The following example of an XML file contains three content items:

<?xml version="1.0" encoding="UTF-8" ?> 
- <All_Messages>
<ICMSchemaVersion>2.0</ICMSchemaVersion>
- <Corpus_Item>
  <ICM_NVP key="message_body">Do you have my item in stock?</ICM_NVP> 
  <ICM_NVP key="_Categories">Inventory</ICM_NVP> 
  </Corpus_Item>
- <Corpus_Item>
  <ICM_NVP key="message_body">Does my purchase include batteries?</ICM_NVP> 
  <ICM_NVP key="_Categories">Batteries</ICM_NVP> 
  </Corpus_Item>
- <Corpus_Item>
  <ICM_NVP key="message_body">How much does it cost to wrap a gift?</ICM_NVP> 
  <ICM_NVP key="_Categories">Gift Orders</ICM_NVP> 
  </Corpus_Item>
  </All_Messages>

Tip: Validate your custom XML files by using the XML schema (Classification_Home\Classification Workbench\Program Files\icmContentSet.xsd) before you import them into Content Classification.

Creating a catalog file

About this task

When you import XML files, Classification Workbench scans each file to determine which fields are contained in the content set. You can increase the speed of the import by manually creating a field definition file (called catalog.xml) before you start the import.

Classification Workbench automatically generates a catalog.xml file when you export a content set in XML format. The fields in this file correspond to the fields that are displayed in the Field Definitions panel.

This file is stored in the folder that contains the XML files that you plan to import and must have the following structure:

It must begin with a legal XML header; for example:
```
<?xml version='1.0' encoding='UTF-8' ?>
```
The next line defines the number of fields (in this example, four):
```
<_Catalog entry_count="4">
```

Subsequent lines represent fields, with attributes that correspond to field properties. Each line begins and ends with an Entry tag <Entry ... /Entry >.

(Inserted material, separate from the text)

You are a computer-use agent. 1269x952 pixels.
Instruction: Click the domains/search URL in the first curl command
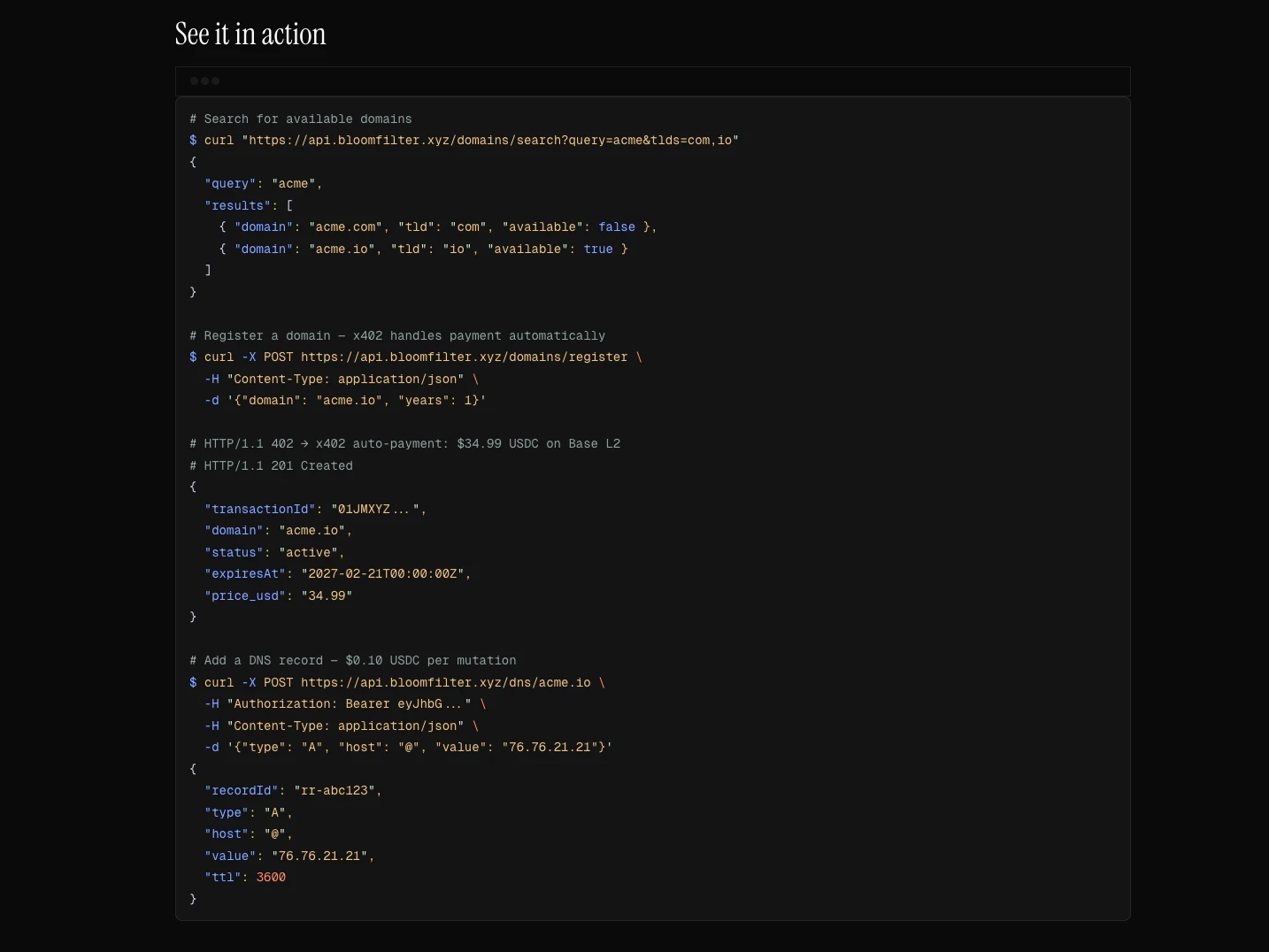pos(490,141)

The following table describes field attributes:

Attribute	Description	Value
display_name	The name of the field.	Any string
type	The data type of the field. For descriptions of data types, see Field properties.	string, number, or classification
nlp_usage	Defines how the field will be analyzed by the natural language processing engine. See More about natural language processing.	Body, DocTitle, PlainText, Sender, or Subject
is_viewed	Determines whether the field is displayed in the content set page.	true or false
is_categories	Indicates that the field is used to store categories. This option should only be true for fields of type classification.	true or false
is_link	Indicates that the field is a link (that is, to start an external application). For more information, see More about natural language processing.	true or false
is_matches	Indicates that the field is used to store matches (that is, category names).	true or false
is_scores	Indicates that the field is used to store category scores.	true or false
is_firedRules	Indicates that the field is used to store the names of rules in the decision plan that were triggered.	true or false
is_changedNVPs	Indicates that the field is used to store fields that were changed or added by the decision plan and their values.	true or false

For example, a sample field called "Message" is defined as follows:

  <Entry display_name="Message" type="string" nlp_usage="Body" is_viewed="true"
  is_categories="false" is_link="false">

  <![CDATA[ Message ]]>

  </Entry>

See the following illustration of a sample catalog.xml file:

Figure 1. Sample Catalog.xml File

The XML elements include _Catalog, with the entry_count attribute set to 4. Four Entry elements are nested within the _Catalong element, with display_name attributes set to From, Message, Subject, and Categories.